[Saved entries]
▬▬▬▬▬▬
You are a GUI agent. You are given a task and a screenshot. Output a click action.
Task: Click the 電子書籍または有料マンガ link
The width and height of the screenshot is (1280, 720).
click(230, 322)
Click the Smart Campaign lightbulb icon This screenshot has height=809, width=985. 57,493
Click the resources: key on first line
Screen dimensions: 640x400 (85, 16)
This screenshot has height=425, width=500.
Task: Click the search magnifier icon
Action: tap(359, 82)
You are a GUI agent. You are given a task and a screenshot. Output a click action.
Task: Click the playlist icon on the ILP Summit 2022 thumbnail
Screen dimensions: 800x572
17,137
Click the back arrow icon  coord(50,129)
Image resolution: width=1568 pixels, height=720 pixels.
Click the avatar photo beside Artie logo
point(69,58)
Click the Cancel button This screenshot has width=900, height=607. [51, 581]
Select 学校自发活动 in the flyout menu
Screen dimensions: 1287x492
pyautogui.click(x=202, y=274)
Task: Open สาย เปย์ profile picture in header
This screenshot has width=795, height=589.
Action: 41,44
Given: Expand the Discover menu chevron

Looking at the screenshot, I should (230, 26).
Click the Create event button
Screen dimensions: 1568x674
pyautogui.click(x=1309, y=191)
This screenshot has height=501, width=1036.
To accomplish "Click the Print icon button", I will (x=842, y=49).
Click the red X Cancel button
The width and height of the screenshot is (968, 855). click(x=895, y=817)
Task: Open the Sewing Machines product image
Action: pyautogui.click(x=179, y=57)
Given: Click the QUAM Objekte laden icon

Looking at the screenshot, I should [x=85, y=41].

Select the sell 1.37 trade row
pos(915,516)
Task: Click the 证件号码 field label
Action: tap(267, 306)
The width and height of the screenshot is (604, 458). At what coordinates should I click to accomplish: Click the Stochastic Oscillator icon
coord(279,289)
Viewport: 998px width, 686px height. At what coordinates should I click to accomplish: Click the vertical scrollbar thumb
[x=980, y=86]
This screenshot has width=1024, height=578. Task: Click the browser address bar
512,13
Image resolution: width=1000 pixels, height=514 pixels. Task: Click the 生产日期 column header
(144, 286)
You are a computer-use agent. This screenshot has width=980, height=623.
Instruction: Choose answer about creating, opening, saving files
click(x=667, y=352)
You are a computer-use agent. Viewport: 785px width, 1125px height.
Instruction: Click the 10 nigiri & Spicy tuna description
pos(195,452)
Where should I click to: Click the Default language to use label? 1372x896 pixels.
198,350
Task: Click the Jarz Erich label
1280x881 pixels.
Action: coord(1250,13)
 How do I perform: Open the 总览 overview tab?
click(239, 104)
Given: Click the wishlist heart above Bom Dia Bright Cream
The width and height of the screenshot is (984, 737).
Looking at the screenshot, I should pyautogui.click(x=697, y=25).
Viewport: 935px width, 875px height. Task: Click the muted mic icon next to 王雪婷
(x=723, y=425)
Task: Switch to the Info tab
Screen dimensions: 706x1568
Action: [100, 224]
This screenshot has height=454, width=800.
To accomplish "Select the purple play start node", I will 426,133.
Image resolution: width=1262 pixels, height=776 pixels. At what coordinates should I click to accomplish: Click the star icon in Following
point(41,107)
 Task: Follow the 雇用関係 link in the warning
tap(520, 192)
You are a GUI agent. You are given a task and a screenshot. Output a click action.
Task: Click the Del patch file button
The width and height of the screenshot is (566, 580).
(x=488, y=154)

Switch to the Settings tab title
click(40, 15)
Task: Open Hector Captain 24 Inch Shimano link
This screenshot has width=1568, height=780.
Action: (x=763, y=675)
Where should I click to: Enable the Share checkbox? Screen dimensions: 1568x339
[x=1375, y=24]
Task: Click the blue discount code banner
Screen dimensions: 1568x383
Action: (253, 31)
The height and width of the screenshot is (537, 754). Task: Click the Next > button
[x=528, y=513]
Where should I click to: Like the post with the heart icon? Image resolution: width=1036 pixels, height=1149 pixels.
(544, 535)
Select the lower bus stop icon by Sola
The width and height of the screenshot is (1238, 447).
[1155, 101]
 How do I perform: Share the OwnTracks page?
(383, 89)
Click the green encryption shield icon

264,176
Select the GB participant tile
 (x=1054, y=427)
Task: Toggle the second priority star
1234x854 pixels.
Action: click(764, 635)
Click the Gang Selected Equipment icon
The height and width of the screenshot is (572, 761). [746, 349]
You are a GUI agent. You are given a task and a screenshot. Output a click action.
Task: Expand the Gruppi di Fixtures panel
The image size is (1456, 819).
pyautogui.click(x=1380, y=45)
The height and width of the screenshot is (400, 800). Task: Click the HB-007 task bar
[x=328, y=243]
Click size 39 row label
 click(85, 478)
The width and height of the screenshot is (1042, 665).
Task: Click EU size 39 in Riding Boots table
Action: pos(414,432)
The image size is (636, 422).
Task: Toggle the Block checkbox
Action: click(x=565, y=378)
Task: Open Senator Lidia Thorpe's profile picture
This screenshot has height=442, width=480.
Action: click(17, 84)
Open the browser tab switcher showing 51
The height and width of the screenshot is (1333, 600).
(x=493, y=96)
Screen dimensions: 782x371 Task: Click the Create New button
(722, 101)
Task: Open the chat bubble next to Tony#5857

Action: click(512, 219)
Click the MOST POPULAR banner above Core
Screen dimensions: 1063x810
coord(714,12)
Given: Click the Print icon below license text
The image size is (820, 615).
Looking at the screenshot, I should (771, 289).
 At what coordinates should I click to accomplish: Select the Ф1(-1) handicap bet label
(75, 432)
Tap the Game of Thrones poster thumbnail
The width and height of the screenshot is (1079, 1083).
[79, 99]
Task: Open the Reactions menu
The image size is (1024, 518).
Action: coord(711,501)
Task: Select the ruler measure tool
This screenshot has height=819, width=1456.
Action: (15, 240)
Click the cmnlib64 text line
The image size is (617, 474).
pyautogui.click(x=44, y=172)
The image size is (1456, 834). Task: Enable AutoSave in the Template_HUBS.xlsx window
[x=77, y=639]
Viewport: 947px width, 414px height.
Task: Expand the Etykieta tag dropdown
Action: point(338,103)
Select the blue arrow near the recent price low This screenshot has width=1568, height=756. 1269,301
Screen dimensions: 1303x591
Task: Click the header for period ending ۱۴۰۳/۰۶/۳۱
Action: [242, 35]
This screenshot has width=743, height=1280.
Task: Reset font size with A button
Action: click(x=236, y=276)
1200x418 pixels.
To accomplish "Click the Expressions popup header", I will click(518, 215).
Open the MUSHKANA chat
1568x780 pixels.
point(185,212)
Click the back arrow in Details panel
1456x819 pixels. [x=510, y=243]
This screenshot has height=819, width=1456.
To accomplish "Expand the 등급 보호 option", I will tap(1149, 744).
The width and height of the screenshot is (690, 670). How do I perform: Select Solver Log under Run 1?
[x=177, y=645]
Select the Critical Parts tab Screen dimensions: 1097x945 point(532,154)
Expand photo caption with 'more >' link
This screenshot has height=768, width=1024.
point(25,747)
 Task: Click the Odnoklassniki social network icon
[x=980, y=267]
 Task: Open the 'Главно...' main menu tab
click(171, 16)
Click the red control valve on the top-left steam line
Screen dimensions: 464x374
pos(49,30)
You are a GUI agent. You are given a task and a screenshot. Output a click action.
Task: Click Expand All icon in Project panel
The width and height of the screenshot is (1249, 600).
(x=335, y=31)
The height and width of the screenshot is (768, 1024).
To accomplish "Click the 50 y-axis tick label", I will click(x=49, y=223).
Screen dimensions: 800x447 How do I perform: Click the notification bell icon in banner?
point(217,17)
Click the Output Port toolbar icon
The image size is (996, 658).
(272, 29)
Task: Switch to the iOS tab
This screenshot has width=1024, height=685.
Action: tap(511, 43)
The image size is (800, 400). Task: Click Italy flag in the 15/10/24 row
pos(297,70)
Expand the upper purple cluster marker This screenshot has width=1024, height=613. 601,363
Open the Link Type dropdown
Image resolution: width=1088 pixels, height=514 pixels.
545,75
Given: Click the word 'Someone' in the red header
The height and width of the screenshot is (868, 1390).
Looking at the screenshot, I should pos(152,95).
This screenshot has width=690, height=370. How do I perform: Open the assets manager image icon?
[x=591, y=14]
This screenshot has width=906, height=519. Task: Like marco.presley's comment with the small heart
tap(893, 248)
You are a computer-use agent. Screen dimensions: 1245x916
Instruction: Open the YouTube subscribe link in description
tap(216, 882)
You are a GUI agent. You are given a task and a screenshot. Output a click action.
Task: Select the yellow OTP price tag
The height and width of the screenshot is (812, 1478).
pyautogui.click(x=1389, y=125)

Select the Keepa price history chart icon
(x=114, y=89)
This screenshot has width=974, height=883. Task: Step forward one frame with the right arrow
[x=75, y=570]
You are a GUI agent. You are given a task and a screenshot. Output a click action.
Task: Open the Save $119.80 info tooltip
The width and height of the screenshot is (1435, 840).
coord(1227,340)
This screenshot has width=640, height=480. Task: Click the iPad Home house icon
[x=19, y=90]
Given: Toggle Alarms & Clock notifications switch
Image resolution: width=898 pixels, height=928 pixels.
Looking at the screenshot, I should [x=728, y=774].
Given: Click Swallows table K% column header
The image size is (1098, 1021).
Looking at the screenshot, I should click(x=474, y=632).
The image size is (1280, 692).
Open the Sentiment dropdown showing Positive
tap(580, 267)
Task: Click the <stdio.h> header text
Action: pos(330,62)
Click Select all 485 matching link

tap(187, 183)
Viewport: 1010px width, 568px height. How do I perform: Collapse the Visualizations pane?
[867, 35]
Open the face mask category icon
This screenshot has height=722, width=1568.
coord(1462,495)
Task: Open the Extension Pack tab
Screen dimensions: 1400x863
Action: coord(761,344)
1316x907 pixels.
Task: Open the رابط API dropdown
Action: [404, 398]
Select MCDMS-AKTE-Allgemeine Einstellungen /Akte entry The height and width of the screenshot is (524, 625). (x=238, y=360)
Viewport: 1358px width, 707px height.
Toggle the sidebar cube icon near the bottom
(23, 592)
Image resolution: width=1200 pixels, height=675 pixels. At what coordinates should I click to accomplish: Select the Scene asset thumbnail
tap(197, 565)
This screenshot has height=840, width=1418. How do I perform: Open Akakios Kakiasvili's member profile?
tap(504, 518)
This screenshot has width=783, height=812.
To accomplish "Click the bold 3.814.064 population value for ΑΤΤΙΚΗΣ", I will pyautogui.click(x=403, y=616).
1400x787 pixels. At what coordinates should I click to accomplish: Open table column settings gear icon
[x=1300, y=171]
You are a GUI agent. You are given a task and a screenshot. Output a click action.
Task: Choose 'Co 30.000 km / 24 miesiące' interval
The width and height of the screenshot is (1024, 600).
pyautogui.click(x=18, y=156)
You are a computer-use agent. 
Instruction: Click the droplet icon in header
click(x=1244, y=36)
▬▬▬▬▬▬
Of all the entries above, retype exactly the lines from the line with "The width and height of the screenshot is (566, 580)." to the line with "Task: Click the blue discount code banner", both included, and no others.

**Answer to this task:**
The width and height of the screenshot is (566, 580).
(x=488, y=154)

Switch to the Settings tab title
click(40, 15)
Task: Open Hector Captain 24 Inch Shimano link
This screenshot has width=1568, height=780.
Action: (x=763, y=675)
Where should I click to: Enable the Share checkbox? Screen dimensions: 1568x339
[x=1375, y=24]
Task: Click the blue discount code banner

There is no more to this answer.